Opinión
Páginas de la historia

Iván Pávlov

Desde 1901, los Premios Nobel se otorgan anualmente en Literatura, Física, Química, Ciencias Económicas, etc. También se galardona con el Premio Nobel de la Paz a los que contribuyen a pacificar nuestro planeta. Y hemos dejado para el final a uno de los más importantes: el Premio Nobel de Medicina, que en 1905 ganara el alemán Robert Koch por sus investigaciones y descubrimientos con relación a la tuberculosis y cuarenta años después en 1945 lo obtuviera Sir Alexander Flemming por el hallazgo de la penicilina.

Pero un año antes que Koch, es decir en 1904, lo logró un médico, también doctor en Biología, nacido en Rusia. Su nombre: Iván Pávlov. Y se le otorgó como reconocimiento a su trabajo sobre la fisiología de la digestión.

Tenía en ese momento 55 años. Y un hecho curioso. Su prestigio se acrecentó y casi diríamos derivó no tanto de la investigación que le permitió obtener el Premio Nobel, sino de otra experiencia que multiplicó su fama.

Fueron los perros los protagonistas de este descubrimiento. Pávlov observó que un perro hambriento, al que se le muestra comida, segrega de inmediato saliva. Esta salivación es un reflejo incondicionado del que es responsable la red nerviosa que todo organismo posee. Pero si se hace sonar una campanilla cada vez que se le muestra el alimento, el perro segregará saliva con el sólo sonar de la campanilla aunque no se le muestre comida.

El perro asocia la campana con la visión del alimento y la secreción de la saliva se produce ahora por un reflejo condicionado.

Pávlov estaba creando una ciencia que hoy se llama Reflexología. Posteriores estudios de los reflejos condicionados condujeron a la teoría que la mayor parte de lo que sabemos y de nuestra forma de proceder son el resultado de reflejos condicionados recogidos en el transcurso de nuestra vida.

 

ABC DE LAS CIENCIAS

Claro, el esclarecimiento requiere esfuerzo; en cambio la oscuridad se expande sola.
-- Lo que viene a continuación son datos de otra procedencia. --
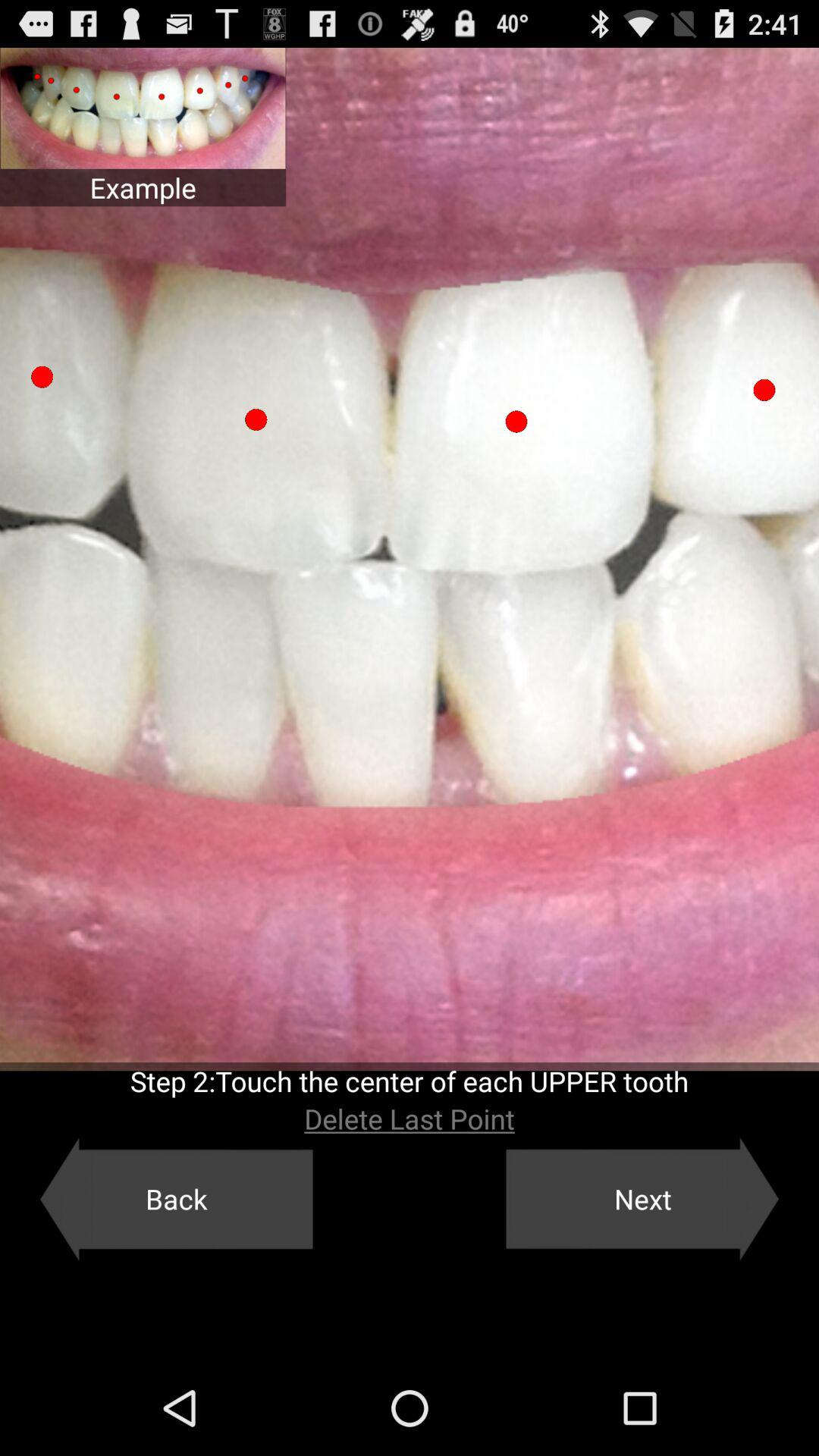
turn off the item next to the back (642, 1198)
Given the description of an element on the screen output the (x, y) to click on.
Pero retrocedamos en el tiempo. Iván Pávlov, hijo de un sacerdote de rito cristiano ortodoxo, nace un 14 de septiembre de 1849.

En su último libro, que publicó pasados los 80 años -murió a los 86- escribió: “Estudiad el abecé de las ciencias antes de intentar alcanzar las cimas. No emprendáis jamás un nuevo capítulo si no sabéis perfectamente el precedente. No tratéis jamás de compensar la insuficiencia de vuestros conocimientos con suposiciones e hipótesis, ni siquiera las más audaces...
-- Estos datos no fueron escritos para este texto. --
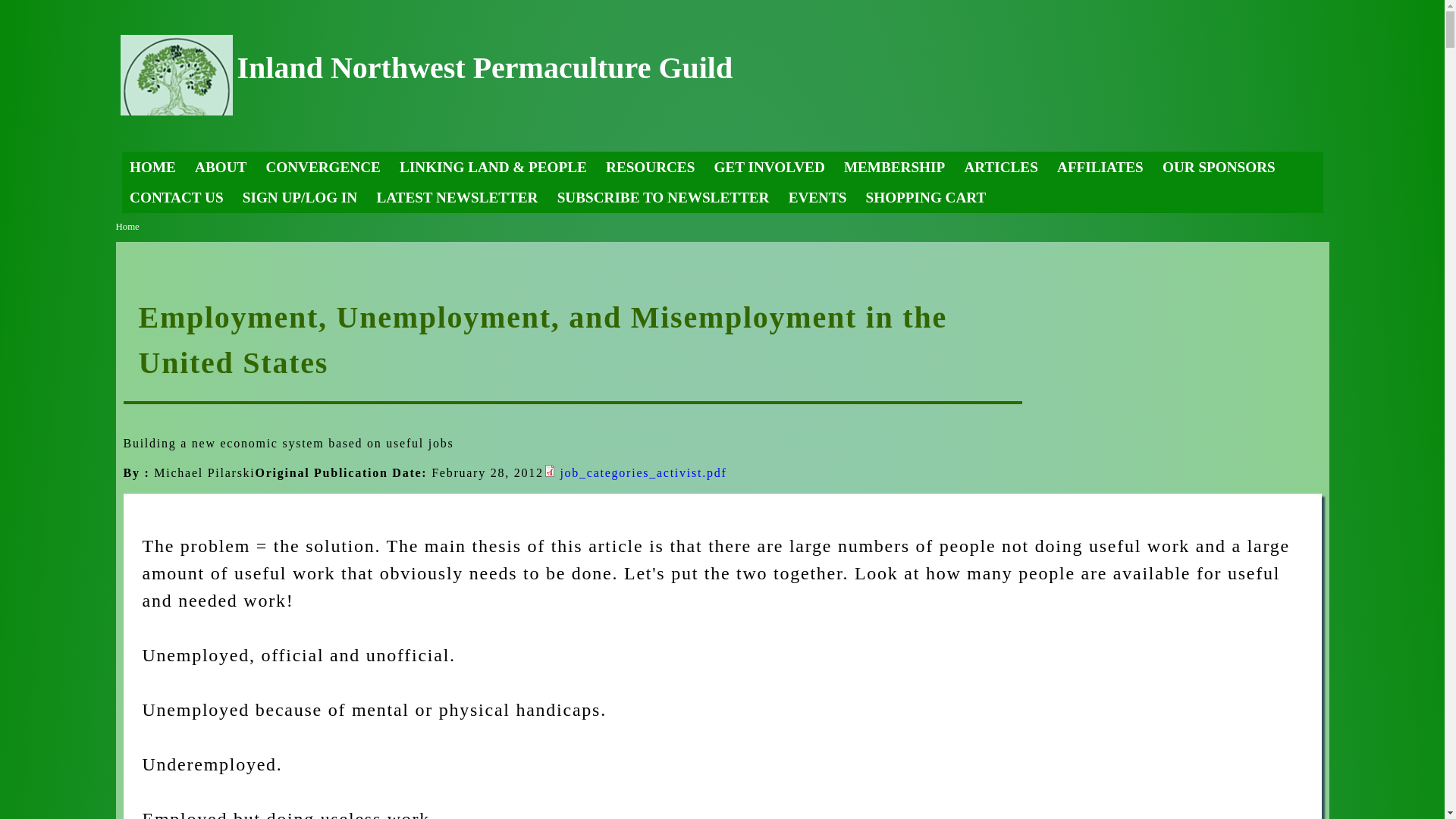
ABOUT (219, 166)
EVENTS (817, 196)
SUBSCRIBE TO NEWSLETTER (662, 196)
Inland Northwest Permaculture Guild (483, 67)
AFFILIATES (1099, 166)
OUR SPONSORS (1218, 166)
HOME (151, 166)
Home (483, 67)
Home (126, 226)
CONTACT US (175, 196)
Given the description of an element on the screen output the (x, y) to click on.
En segundo lugar, tened modestia. Jamás penséis saberlo todo ya... No permitáis que el orgullo se apodere de vosotros. Os hará obstinar cuando sería necesario ceder; os hará rechazar un consejo útil y una ayuda amigable y os hará perder la medida de la objetividad… En tercer lugar, pasión. Recordad que la ciencia exige al hombre toda su vida”.

Llega un 27 de febrero de 1936. Concurre a la mañana a su laboratorio, como lo hizo diariamente durante décadas. Regresa a almorzar. Luego la clásica siesta. Pero ya no despertaría.

Quizá fue una merecida muerte por lo serena y suave, para un hombre que en su juventud aprendió la sabiduría. Y que en la madurez la aplicó.

La suya, diríamos, fue una ancianidad joven. Porque su talento permaneció pleno hasta el último minuto de su larga vida.

Y cerramos con un aforismo que creemos refleja su visión y su talento: “Todos vemos lo mismo. Pero los grandes lo revelan”.